Abstract
Data streaming applications such as the Internet of Things (IoT) require processing or predicting from sequential data from various sensors. However, most of the data are unlabeled, making applying fully supervised learning algorithms impossible. The online manifold regularization approach allows sequential learning from partially labeled data, which is useful for sequential learning in environments with scarcely labeled data. Unfortunately, the manifold regularization technique does not work out of the box as it requires determining the radial basis function (RBF) kernel width parameter. The RBF kernel width parameter directly impacts the performance as it is used to inform the model to which class each piece of data most likely belongs. The width parameter is often determined off-line via hyperparameter search, where a vast amount of labeled data is required. Therefore, it limits its utility in applications where it is difficult to collect a great deal of labeled data, such as data stream mining.
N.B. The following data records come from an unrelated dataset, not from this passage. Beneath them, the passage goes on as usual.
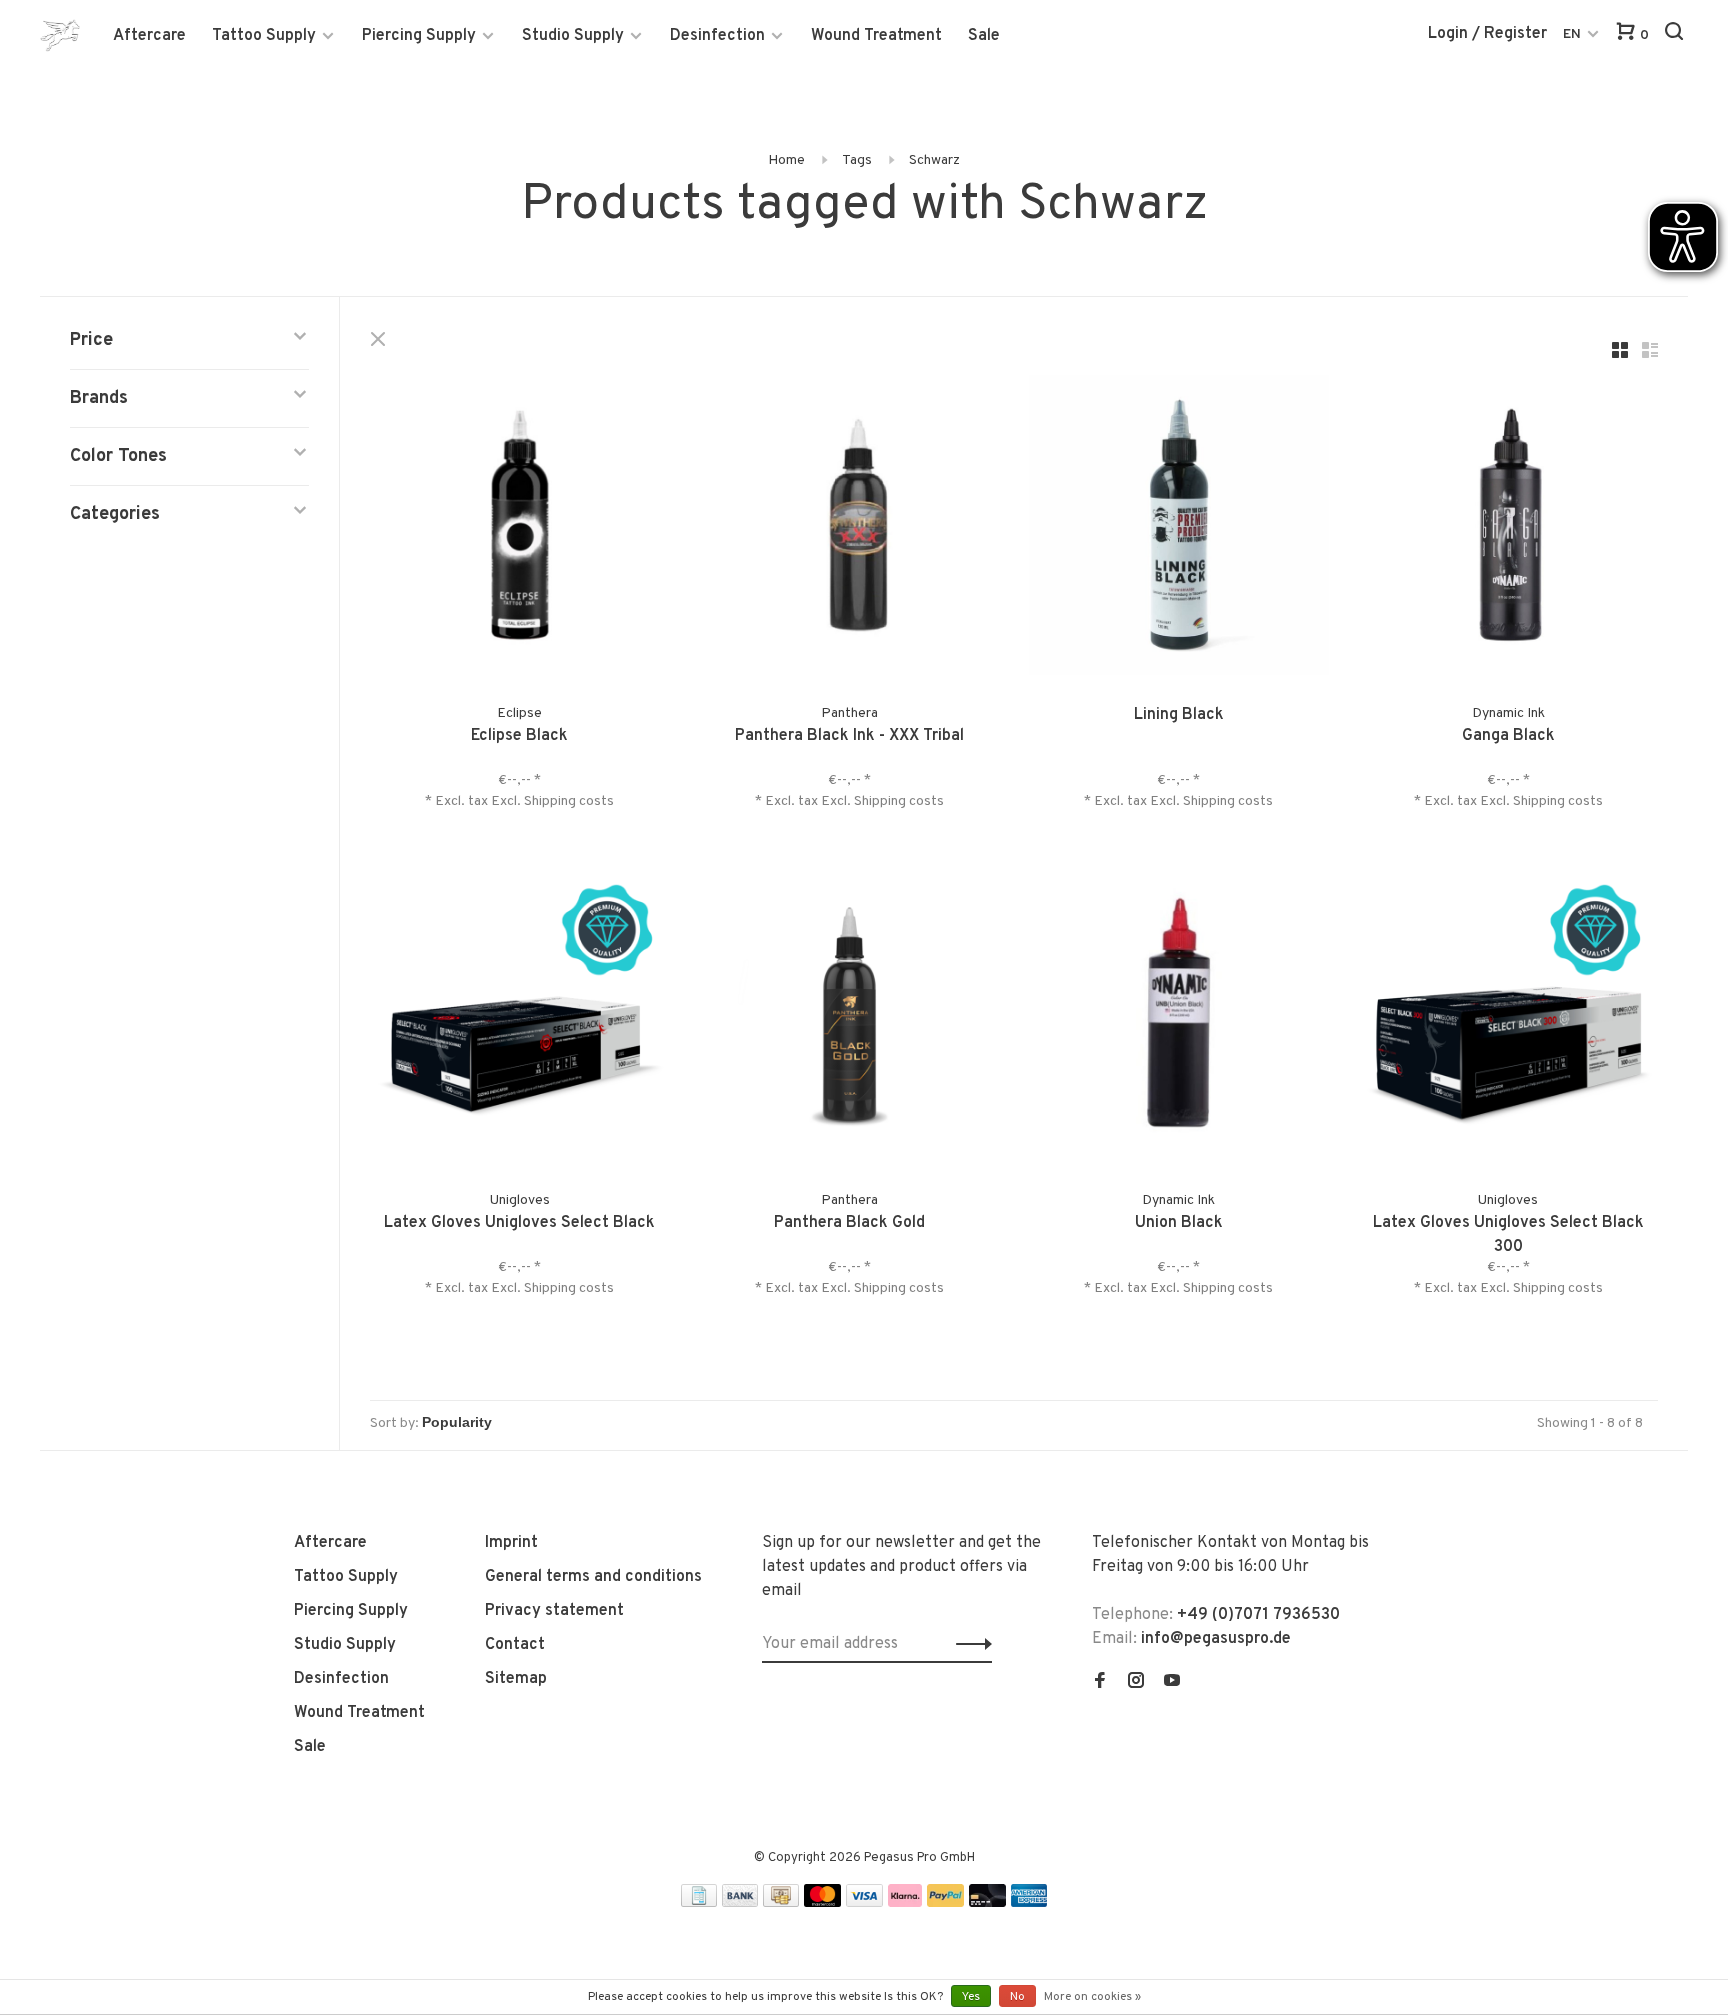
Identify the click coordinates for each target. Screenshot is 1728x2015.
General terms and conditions (593, 1577)
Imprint (511, 1543)
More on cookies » (1092, 1997)
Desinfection (717, 36)
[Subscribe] (968, 1644)
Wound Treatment (876, 36)
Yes (971, 1997)
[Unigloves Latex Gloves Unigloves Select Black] (520, 1017)
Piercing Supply (419, 36)
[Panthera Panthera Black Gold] (850, 1017)
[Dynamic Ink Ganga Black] (1509, 529)
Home (786, 160)
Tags (857, 160)
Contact (515, 1645)
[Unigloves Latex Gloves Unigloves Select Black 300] (1509, 1017)
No (1017, 1997)
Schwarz (934, 160)
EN (1572, 34)
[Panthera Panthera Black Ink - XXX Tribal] (850, 529)
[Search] (1676, 35)
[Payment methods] (699, 1903)
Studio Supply (573, 36)
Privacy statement (554, 1611)
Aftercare (149, 36)
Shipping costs (569, 801)
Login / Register (1487, 34)
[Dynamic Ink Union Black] (1179, 1017)
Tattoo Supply (264, 36)
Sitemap (516, 1679)
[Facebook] (1100, 1683)
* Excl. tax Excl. (474, 801)
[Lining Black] (1179, 529)
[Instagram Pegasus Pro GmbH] (1136, 1683)
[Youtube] (1172, 1683)
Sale (984, 36)
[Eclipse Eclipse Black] (520, 529)
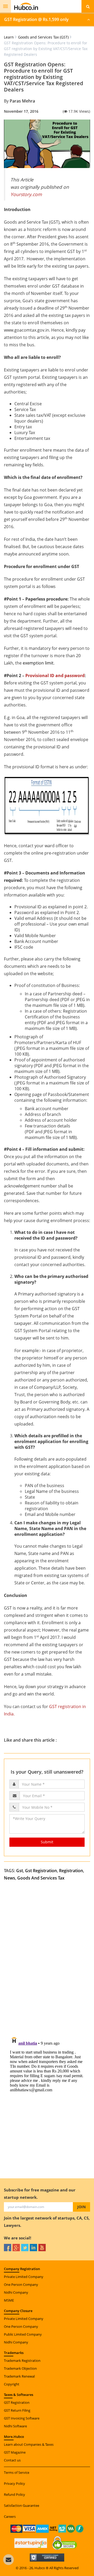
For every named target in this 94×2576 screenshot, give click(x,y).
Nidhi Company (16, 2292)
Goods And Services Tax (40, 1878)
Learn (9, 37)
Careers (10, 2516)
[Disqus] (47, 1964)
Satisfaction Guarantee (21, 2505)
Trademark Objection (20, 2368)
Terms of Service (16, 2472)
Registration (71, 1870)
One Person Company (21, 2284)
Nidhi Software (15, 2426)
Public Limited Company (23, 2334)
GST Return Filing (17, 2410)
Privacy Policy (14, 2483)
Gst (19, 1870)
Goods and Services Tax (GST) (43, 37)
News (9, 1878)
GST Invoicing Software (21, 2418)
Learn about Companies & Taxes (29, 2444)
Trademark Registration (22, 2360)
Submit (47, 1841)
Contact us (12, 2460)
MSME (9, 2300)
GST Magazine (15, 2452)
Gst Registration (41, 1870)
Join (81, 2206)
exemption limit (38, 663)
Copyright (11, 2384)
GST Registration (17, 2402)
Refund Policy (14, 2494)
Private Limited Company (23, 2276)
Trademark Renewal (19, 2376)
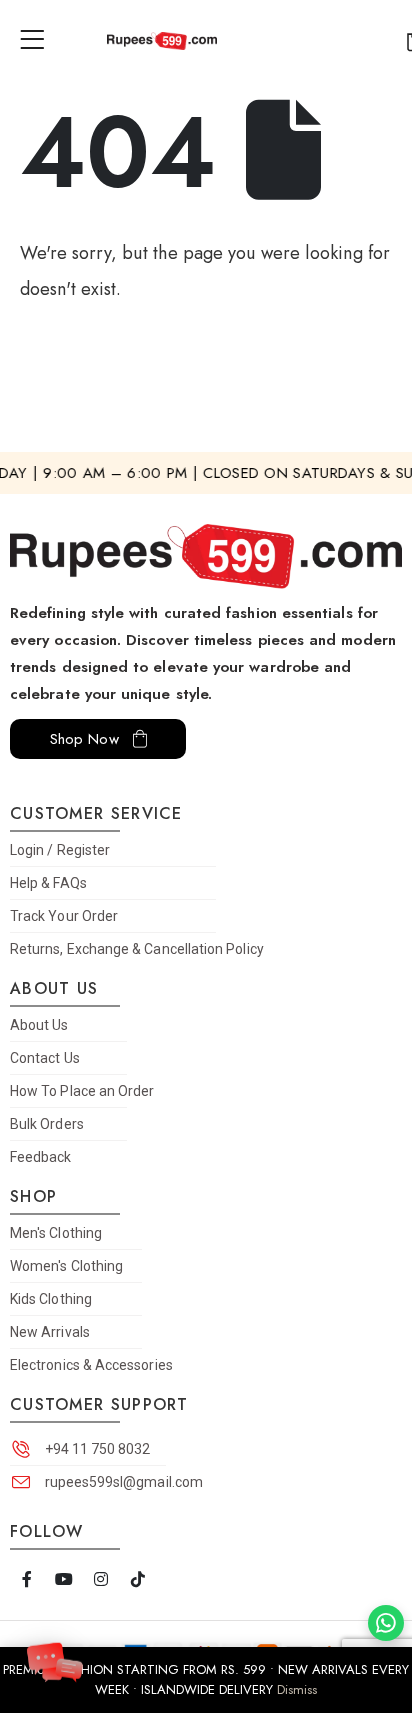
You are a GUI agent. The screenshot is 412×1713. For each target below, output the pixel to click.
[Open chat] (55, 1659)
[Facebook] (26, 1579)
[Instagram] (100, 1579)
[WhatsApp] (386, 1623)
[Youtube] (63, 1579)
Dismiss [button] (297, 1689)
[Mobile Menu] (38, 40)
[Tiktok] (137, 1579)
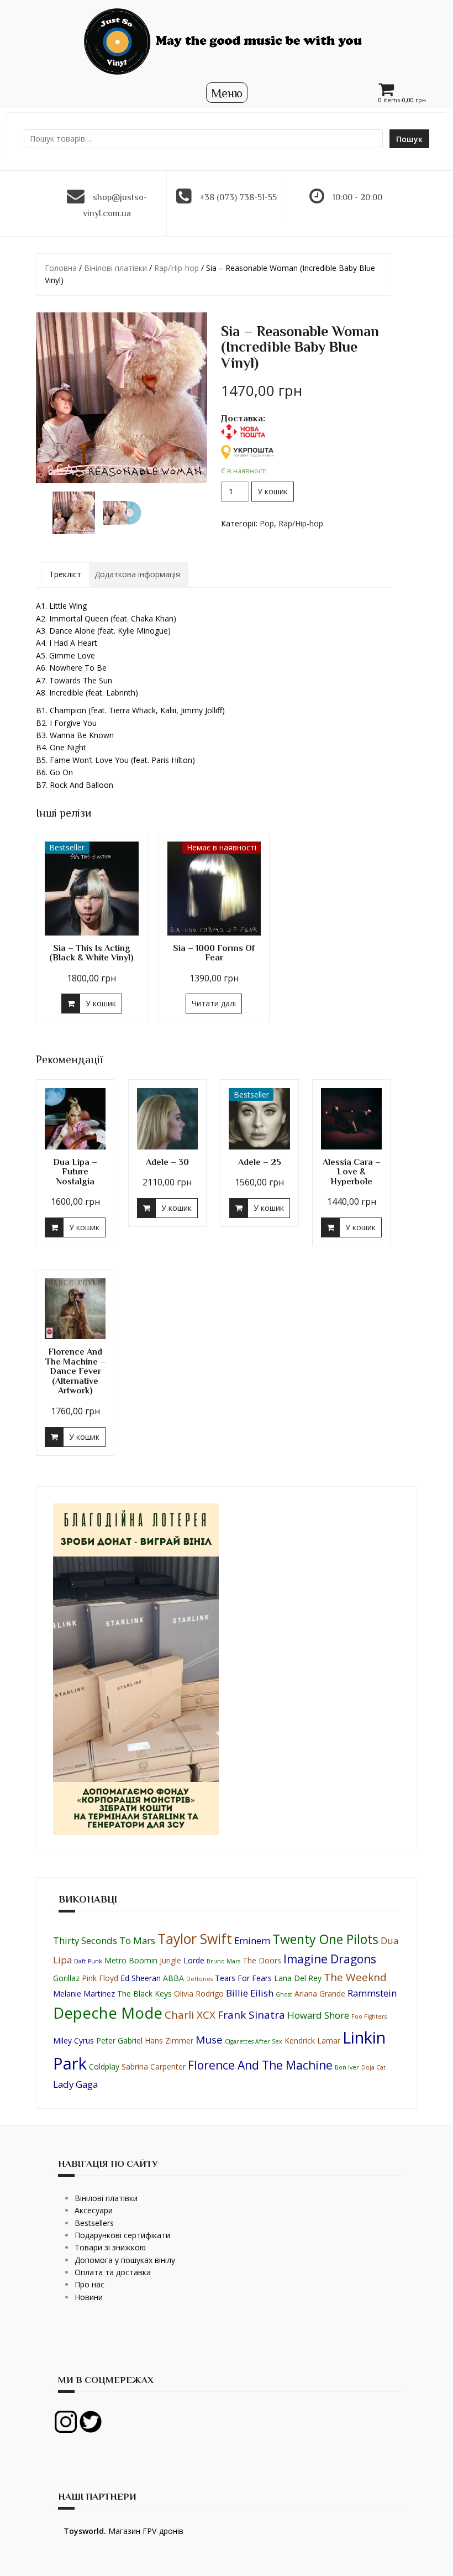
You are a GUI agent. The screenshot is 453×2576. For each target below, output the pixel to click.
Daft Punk (88, 1961)
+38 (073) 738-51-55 (238, 197)
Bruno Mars (223, 1961)
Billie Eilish (249, 1993)
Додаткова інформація (137, 574)
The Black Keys (144, 1993)
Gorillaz (66, 1978)
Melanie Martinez (84, 1993)
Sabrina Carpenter (154, 2066)
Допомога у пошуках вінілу (125, 2260)
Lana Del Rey (298, 1978)
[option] (73, 513)
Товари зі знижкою (110, 2247)
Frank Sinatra (251, 2015)
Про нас (89, 2284)
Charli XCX (190, 2015)
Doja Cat (373, 2067)
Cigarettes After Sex (253, 2041)
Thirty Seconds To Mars (104, 1940)
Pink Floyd (100, 1978)
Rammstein (372, 1993)
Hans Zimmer (169, 2040)
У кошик (272, 491)
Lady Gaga (75, 2084)
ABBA (173, 1978)
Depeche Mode (107, 2012)
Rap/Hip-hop (176, 268)
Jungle (170, 1960)
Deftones (199, 1979)
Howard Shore (318, 2015)
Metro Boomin (130, 1960)
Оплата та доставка (113, 2272)
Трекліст (65, 574)
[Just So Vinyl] (226, 40)
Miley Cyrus (73, 2040)
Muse (209, 2039)
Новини (89, 2297)
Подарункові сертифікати (122, 2235)
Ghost (284, 1994)
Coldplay (104, 2066)
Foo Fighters (369, 2016)
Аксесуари (94, 2210)
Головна (61, 268)
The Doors (262, 1960)
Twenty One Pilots (325, 1939)
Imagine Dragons (329, 1959)
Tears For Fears (243, 1978)
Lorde (193, 1960)
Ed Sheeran (140, 1978)
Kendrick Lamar (312, 2040)
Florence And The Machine (260, 2065)
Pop (267, 523)
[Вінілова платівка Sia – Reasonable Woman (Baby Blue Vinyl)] (121, 398)
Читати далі (214, 1003)
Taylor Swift (194, 1939)
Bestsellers (94, 2223)
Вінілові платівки (115, 268)
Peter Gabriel (119, 2040)
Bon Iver (347, 2067)
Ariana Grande (319, 1993)
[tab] (65, 574)
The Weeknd (355, 1977)
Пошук (409, 139)
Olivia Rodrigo (199, 1993)
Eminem (252, 1940)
To address this issue, we proposed eliminating the RBF kernel from the manifold regularization technique altogether by combining the manifold regularization technique with a prototype learning method, which uses a finite set of prototypes to approximate the entire data set. Compared to other manifold regularization approaches, this approach instead queries the prototype-based learner to find the most similar samples for each sample instead of relying on the RBF kernel. Thus, it no longer necessitates the RBF kernel, which improves its practicality. The proposed approach can learn faster and achieve a higher classification performance than other manifold regularization techniques based on experiments on benchmark data sets. Results showed that the proposed approach can perform well even without using the RBF kernel, which improves the practicality of manifold regularization techniques for semi-supervised learning.
Problem Background
Applying the manifold regularization method in real-world environments is still lacking practicality. This is due to the difficulty in determining the width parameter λ of the radial basis function (RBF) kernel.
Methods
Propose combining a prototype-based learning algorithm, specifically the enhanced self-organizing incremental neural network (ESOINN) [19] with the semi-supervised online sequential-extreme learning machine (SOS-ELM) [20] manifold regularization approach, which this proposed approach will be built upon.
Results
Through experiments, this proposed approach can learn faster by using the prototypes to construct the Laplacian graph. This shows that the manifold assumption, which states that high-dimensional data are locally Euclidean, is verified. Moreover, this approach also shows significant performance improvement on an imbalanced data set. However, this comes at a slight increase in computational complexity to train the modified ESOINN.
Conclusion
According to the hypothesis test, this approach significantly outranks some current manifold regularization approaches. However, this comes at the cost of higher computational consumption to train the ESOINN. In future work, we suggest designing an approach that could determine all the hyperparameters rather than relying on the default hyperparameters. Ideally, this approach should be able to determine all the hyperparameters online to suit data streaming applications.